WORK ORDER:
Return every entry exactly as written.

[RECORDS FOR THE TASK]

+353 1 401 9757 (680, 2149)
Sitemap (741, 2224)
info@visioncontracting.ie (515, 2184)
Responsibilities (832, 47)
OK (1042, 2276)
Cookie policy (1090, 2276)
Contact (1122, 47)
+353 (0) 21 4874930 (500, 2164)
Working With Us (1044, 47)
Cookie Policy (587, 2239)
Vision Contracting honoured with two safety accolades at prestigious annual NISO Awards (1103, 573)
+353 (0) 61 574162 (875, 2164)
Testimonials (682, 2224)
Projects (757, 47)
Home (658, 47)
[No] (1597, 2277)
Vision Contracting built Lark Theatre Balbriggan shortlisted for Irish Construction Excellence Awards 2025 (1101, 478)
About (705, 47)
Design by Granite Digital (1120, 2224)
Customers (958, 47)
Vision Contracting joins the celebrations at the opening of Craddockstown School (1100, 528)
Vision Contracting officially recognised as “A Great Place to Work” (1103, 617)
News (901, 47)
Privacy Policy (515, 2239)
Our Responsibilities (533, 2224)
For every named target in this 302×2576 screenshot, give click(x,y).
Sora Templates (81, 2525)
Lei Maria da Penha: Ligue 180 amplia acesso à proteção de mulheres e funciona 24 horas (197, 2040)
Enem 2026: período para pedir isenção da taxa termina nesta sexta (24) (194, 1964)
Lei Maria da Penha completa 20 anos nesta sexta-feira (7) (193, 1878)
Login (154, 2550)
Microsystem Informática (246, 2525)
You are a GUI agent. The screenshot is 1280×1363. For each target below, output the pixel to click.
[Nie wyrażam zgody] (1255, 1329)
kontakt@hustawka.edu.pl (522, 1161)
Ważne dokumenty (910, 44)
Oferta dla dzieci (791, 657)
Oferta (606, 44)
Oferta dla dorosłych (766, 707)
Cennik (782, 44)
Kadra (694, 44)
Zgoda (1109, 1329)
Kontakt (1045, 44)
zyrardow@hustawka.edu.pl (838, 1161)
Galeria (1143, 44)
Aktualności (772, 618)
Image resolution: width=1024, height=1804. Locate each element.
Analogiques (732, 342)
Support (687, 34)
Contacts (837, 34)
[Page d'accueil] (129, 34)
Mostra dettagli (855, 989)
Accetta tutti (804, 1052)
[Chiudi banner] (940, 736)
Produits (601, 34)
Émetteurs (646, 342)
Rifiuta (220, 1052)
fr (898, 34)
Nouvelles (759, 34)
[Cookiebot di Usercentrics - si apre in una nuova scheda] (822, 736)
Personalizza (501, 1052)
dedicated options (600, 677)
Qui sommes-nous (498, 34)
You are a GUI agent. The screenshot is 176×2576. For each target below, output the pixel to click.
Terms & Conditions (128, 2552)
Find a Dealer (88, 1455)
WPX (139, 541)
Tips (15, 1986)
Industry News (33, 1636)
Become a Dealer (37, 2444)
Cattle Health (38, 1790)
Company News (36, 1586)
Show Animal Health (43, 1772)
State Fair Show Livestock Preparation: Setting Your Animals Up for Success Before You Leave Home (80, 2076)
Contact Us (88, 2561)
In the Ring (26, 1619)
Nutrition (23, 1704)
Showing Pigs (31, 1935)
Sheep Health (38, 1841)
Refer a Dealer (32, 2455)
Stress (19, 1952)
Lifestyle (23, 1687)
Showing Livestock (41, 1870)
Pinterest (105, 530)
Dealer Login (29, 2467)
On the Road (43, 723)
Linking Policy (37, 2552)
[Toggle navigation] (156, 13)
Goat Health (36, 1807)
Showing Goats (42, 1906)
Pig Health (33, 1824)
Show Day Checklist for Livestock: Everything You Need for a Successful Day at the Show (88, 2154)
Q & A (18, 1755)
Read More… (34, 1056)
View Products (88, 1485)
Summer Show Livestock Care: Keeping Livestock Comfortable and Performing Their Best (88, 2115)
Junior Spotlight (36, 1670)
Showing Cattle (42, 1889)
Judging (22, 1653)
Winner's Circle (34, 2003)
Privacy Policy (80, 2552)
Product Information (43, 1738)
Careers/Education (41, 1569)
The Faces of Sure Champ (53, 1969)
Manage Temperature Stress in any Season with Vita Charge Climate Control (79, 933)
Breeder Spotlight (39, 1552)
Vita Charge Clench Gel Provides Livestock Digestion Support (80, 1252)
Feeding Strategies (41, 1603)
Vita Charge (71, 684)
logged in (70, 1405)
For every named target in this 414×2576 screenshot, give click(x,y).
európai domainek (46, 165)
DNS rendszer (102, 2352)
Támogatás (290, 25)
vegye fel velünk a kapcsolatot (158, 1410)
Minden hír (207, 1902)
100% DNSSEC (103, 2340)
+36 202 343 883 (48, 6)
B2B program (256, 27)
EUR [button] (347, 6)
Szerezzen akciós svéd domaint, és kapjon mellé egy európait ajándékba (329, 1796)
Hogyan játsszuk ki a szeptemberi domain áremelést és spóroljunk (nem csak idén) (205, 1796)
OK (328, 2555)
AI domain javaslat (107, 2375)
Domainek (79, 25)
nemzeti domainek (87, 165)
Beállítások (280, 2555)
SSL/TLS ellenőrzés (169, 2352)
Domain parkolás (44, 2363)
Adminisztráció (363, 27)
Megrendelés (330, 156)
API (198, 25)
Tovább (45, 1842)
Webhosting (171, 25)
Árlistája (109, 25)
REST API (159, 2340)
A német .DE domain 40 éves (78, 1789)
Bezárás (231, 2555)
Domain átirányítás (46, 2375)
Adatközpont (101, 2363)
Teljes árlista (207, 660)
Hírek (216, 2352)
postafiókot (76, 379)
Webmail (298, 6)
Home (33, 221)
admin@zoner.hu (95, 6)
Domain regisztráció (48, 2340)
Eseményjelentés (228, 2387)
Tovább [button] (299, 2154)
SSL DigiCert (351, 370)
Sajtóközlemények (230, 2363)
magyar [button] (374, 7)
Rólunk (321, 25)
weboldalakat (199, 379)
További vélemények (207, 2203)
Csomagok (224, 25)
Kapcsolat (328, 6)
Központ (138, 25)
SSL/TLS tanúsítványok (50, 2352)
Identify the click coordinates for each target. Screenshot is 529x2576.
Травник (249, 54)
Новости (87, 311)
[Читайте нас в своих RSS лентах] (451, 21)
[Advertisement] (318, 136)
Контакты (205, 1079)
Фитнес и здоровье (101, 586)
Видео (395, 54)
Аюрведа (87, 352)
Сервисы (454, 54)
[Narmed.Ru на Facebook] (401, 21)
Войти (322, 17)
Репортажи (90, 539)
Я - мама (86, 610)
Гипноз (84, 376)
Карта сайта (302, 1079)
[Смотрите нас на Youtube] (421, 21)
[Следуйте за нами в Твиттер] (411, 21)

[/RECORDS FOR THE TASK]

ANSWER AREA:
+353 1 401 9757 (680, 2149)
Sitemap (741, 2224)
info@visioncontracting.ie (515, 2184)
Responsibilities (832, 47)
OK (1042, 2276)
Cookie policy (1090, 2276)
Contact (1122, 47)
+353 (0) 21 4874930 (500, 2164)
Working With Us (1044, 47)
Cookie Policy (587, 2239)
Vision Contracting honoured with two safety accolades at prestigious annual NISO Awards (1103, 573)
+353 (0) 61 574162 (875, 2164)
Testimonials (682, 2224)
Projects (757, 47)
Home (658, 47)
[No] (1597, 2277)
Vision Contracting built Lark Theatre Balbriggan shortlisted for Irish Construction Excellence Awards 2025 (1101, 478)
About (705, 47)
Design by Granite Digital (1120, 2224)
Customers (958, 47)
Vision Contracting joins the celebrations at the opening of Craddockstown School (1100, 528)
Vision Contracting officially recognised as “A Great Place to Work” (1103, 617)
News (901, 47)
Privacy Policy (515, 2239)
Our Responsibilities (533, 2224)
For every named target in this 302×2576 screenshot, give click(x,y).
Sora Templates (81, 2525)
Lei Maria da Penha: Ligue 180 amplia acesso à proteção de mulheres e funciona 24 horas (197, 2040)
Enem 2026: período para pedir isenção da taxa termina nesta sexta (24) (194, 1964)
Lei Maria da Penha completa 20 anos nesta sexta-feira (7) (193, 1878)
Login (154, 2550)
Microsystem Informática (246, 2525)
You are a GUI agent. The screenshot is 1280×1363. For each target below, output the pixel to click.
[Nie wyrażam zgody] (1255, 1329)
kontakt@hustawka.edu.pl (522, 1161)
Ważne dokumenty (910, 44)
Oferta dla dzieci (791, 657)
Oferta (606, 44)
Oferta dla dorosłych (766, 707)
Cennik (782, 44)
Kadra (694, 44)
Zgoda (1109, 1329)
Kontakt (1045, 44)
zyrardow@hustawka.edu.pl (838, 1161)
Galeria (1143, 44)
Aktualności (772, 618)
Image resolution: width=1024, height=1804. Locate each element.
Analogiques (732, 342)
Support (687, 34)
Contacts (837, 34)
[Page d'accueil] (129, 34)
Mostra dettagli (855, 989)
Accetta tutti (804, 1052)
[Chiudi banner] (940, 736)
Produits (601, 34)
Émetteurs (646, 342)
Rifiuta (220, 1052)
fr (898, 34)
Nouvelles (759, 34)
[Cookiebot di Usercentrics - si apre in una nuova scheda] (822, 736)
Personalizza (501, 1052)
dedicated options (600, 677)
Qui sommes-nous (498, 34)
You are a GUI agent. The screenshot is 176×2576. For each target below, output the pixel to click.
Terms & Conditions (128, 2552)
Find a Dealer (88, 1455)
WPX (139, 541)
Tips (15, 1986)
Industry News (33, 1636)
Become a Dealer (37, 2444)
Cattle Health (38, 1790)
Company News (36, 1586)
Show Animal Health (43, 1772)
State Fair Show Livestock Preparation: Setting Your Animals Up for Success Before You Leave Home (80, 2076)
Contact Us (88, 2561)
In the Ring (26, 1619)
Nutrition (23, 1704)
Showing Pigs (31, 1935)
Sheep Health (38, 1841)
Refer a Dealer (32, 2455)
Stress (19, 1952)
Lifestyle (23, 1687)
Showing Livestock (41, 1870)
Pinterest (105, 530)
Dealer Login (29, 2467)
On the Road (43, 723)
Linking Policy (37, 2552)
[Toggle navigation] (156, 13)
Goat Health (36, 1807)
Showing Goats (42, 1906)
Pig Health (33, 1824)
Show Day Checklist for Livestock: Everything You Need for a Successful Day at the Show (88, 2154)
Q & A (18, 1755)
Read More… (34, 1056)
View Products (88, 1485)
Summer Show Livestock Care: Keeping Livestock Comfortable and Performing Their Best (88, 2115)
Junior Spotlight (36, 1670)
Showing Cattle (42, 1889)
Judging (22, 1653)
Winner's Circle (34, 2003)
Privacy Policy (80, 2552)
Product Information (43, 1738)
Careers/Education (41, 1569)
The Faces of Sure Champ (53, 1969)
Manage Temperature Stress in any Season with Vita Charge Climate Control (79, 933)
Breeder Spotlight (39, 1552)
Vita Charge Clench Gel Provides Livestock Digestion Support (80, 1252)
Feeding Strategies (41, 1603)
Vita Charge (71, 684)
logged in (70, 1405)
For every named target in this 414×2576 screenshot, give click(x,y).
európai domainek (46, 165)
DNS rendszer (102, 2352)
Támogatás (290, 25)
vegye fel velünk a kapcsolatot (158, 1410)
Minden hír (207, 1902)
100% DNSSEC (103, 2340)
+36 202 343 883 (48, 6)
B2B program (256, 27)
EUR [button] (347, 6)
Szerezzen akciós svéd domaint, és kapjon mellé egy európait ajándékba (329, 1796)
Hogyan játsszuk ki a szeptemberi domain áremelést és spóroljunk (nem csak idén) (205, 1796)
OK (328, 2555)
AI domain javaslat (107, 2375)
Domainek (79, 25)
nemzeti domainek (87, 165)
Beállítások (280, 2555)
SSL/TLS ellenőrzés (169, 2352)
Domain parkolás (44, 2363)
Adminisztráció (363, 27)
Megrendelés (330, 156)
API (198, 25)
Tovább (45, 1842)
Webhosting (171, 25)
Árlistája (109, 25)
REST API (159, 2340)
A német .DE domain 40 éves (78, 1789)
Bezárás (231, 2555)
Domain átirányítás (46, 2375)
Adatközpont (101, 2363)
Teljes árlista (207, 660)
Hírek (216, 2352)
postafiókot (76, 379)
Webmail (298, 6)
Home (33, 221)
admin@zoner.hu (95, 6)
Domain regisztráció (48, 2340)
Eseményjelentés (228, 2387)
Tovább [button] (299, 2154)
SSL DigiCert (351, 370)
Sajtóközlemények (230, 2363)
magyar [button] (374, 7)
Rólunk (321, 25)
weboldalakat (199, 379)
További vélemények (207, 2203)
Csomagok (224, 25)
Kapcsolat (328, 6)
Központ (138, 25)
SSL/TLS tanúsítványok (50, 2352)
Identify the click coordinates for each target. Screenshot is 529x2576.
Травник (249, 54)
Новости (87, 311)
[Читайте нас в своих RSS лентах] (451, 21)
[Advertisement] (318, 136)
Контакты (205, 1079)
Фитнес и здоровье (101, 586)
Видео (395, 54)
Аюрведа (87, 352)
Сервисы (454, 54)
[Narmed.Ru на Facebook] (401, 21)
Войти (322, 17)
Репортажи (90, 539)
Я - мама (86, 610)
Гипноз (84, 376)
Карта сайта (302, 1079)
[Смотрите нас на Youtube] (421, 21)
[Следуйте за нами в Твиттер] (411, 21)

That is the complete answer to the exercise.